Republican leaders want to tie images of gulags to all Democratic candidates, Gaines said.

While perhaps more extreme in their rhetoric and conclusions, democratic socialists are adopting the general positions of more moderate Democratic candidates who also chafe at the GOP whittling down Medicaid and the Affordable Care Act while passing tax breaks, they see as mostly benefiting the wealthy, he added.

Gaines’ read is shared somewhat by Steve Bannon, the right-wing podcaster who helped get Trump elected president twice. Bannon told Politico last week that the democratic socialists’ prescription isn’t crazy, it’s resonating. Voters seem open to a widespread affordability appeal coupled with ousting mainstream incumbents.

“They campaign as anti-establishment,” which the GOP hasn’t fully grasped, said Bannon. “If you just sit there and demonize, that’s certainly not enough.”

Structurally, Republicans are in better shape to maintain their majority in the House. Trump insisted that GOP-run states draw more seats to favor GOP House candidates. Democrats responded in kind, but Republicans have been more successful.

The House currently has 218 Republicans, 212 Democrats, an independent who usually votes with the GOP, and four vacancies.

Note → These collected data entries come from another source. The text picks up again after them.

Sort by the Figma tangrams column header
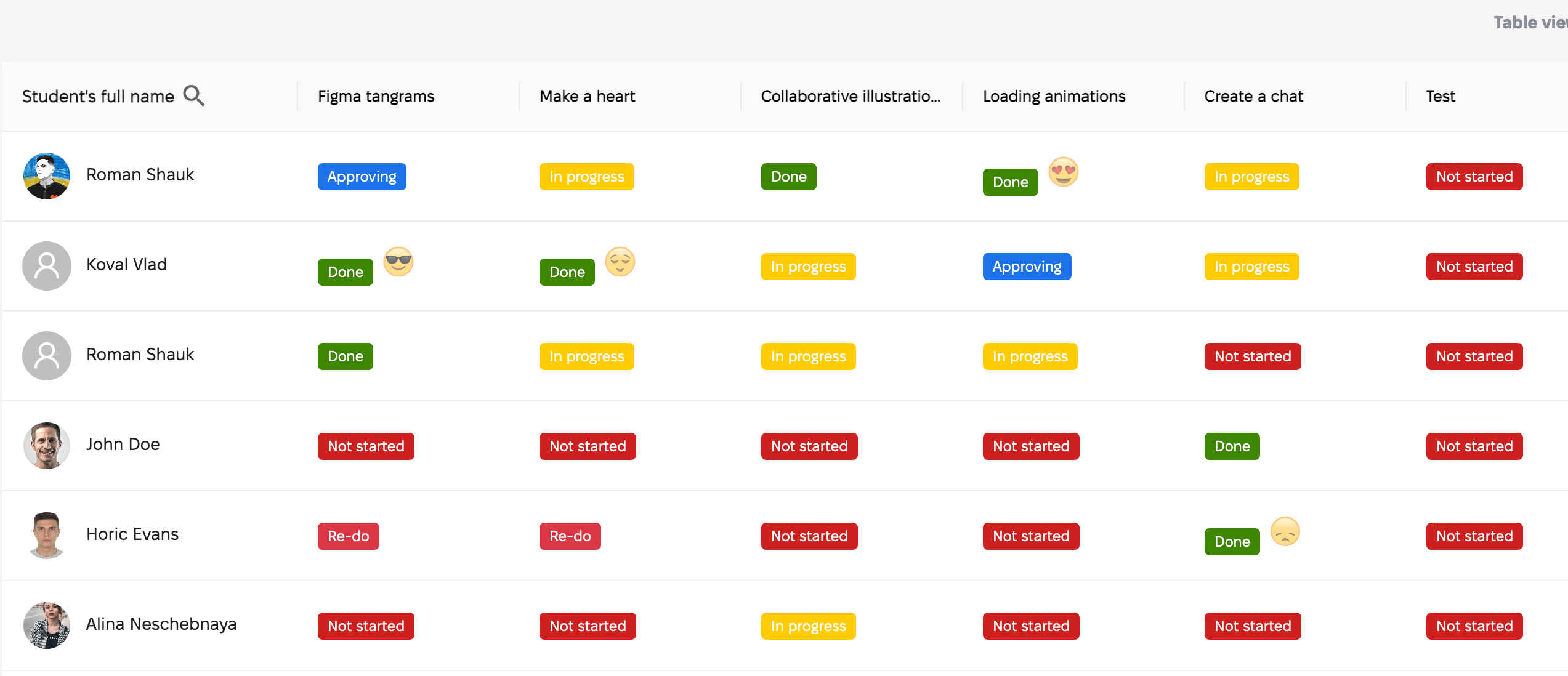 click(376, 96)
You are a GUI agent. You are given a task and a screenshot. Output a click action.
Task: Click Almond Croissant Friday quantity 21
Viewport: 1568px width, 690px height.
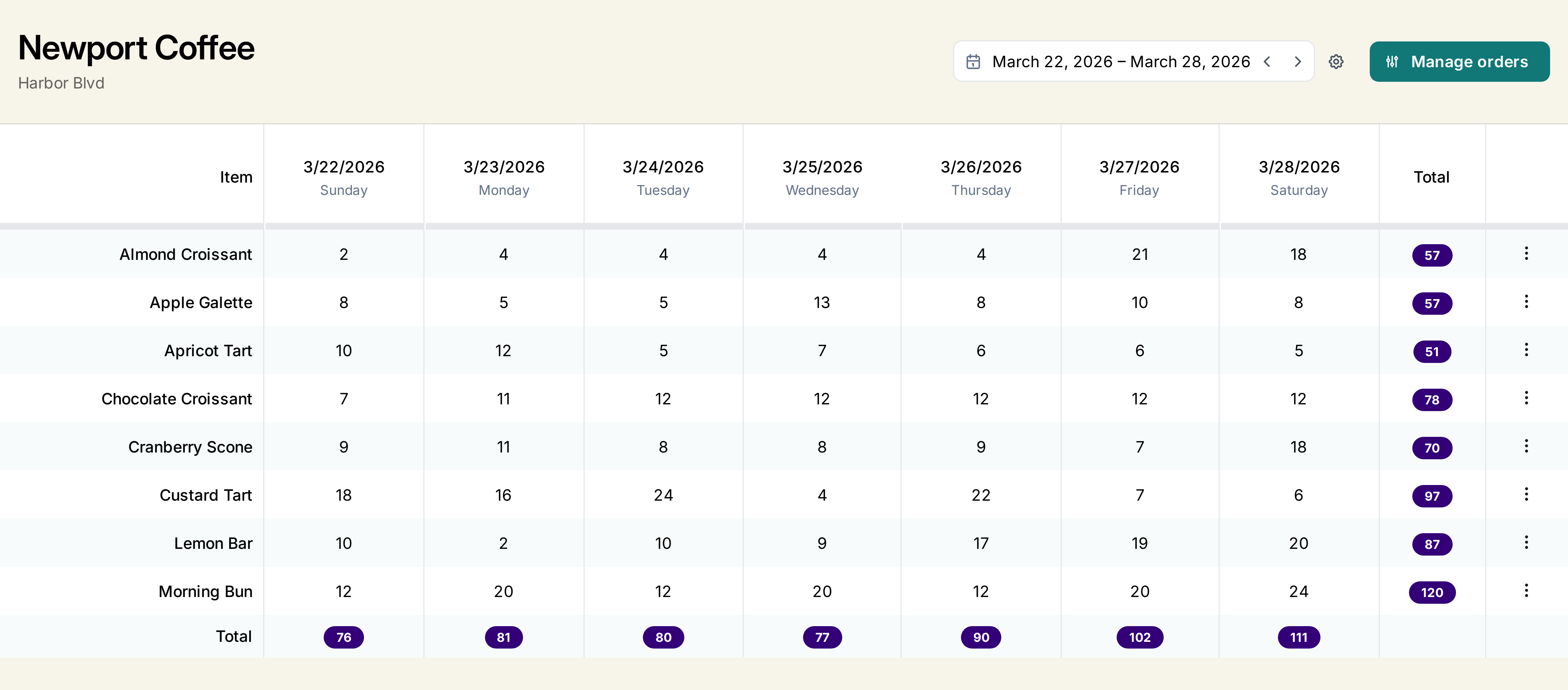1140,255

For the midterm elections, 205 seats favor Democrats, 212 districts back Republicans and 18 races rated as “Toss Ups,” according to The Cook Report with Amy Walter, a respected electoral handicapper based in Washington. Democrats need to win 13 of the 18 toss-up contests to reach the 218 representatives necessary to retake the majority in the House,

Still, Trump is unpopular with 60% to 75% of the voters as are many of the administration’s policies, according to a series of recent surveys conducted by pollsters from both parties.

Despite Johnson’s optimistic rhetoric, Republicans seem worried about losing their majorities in the House when the ballots from the Nov. 3 midterm are counted.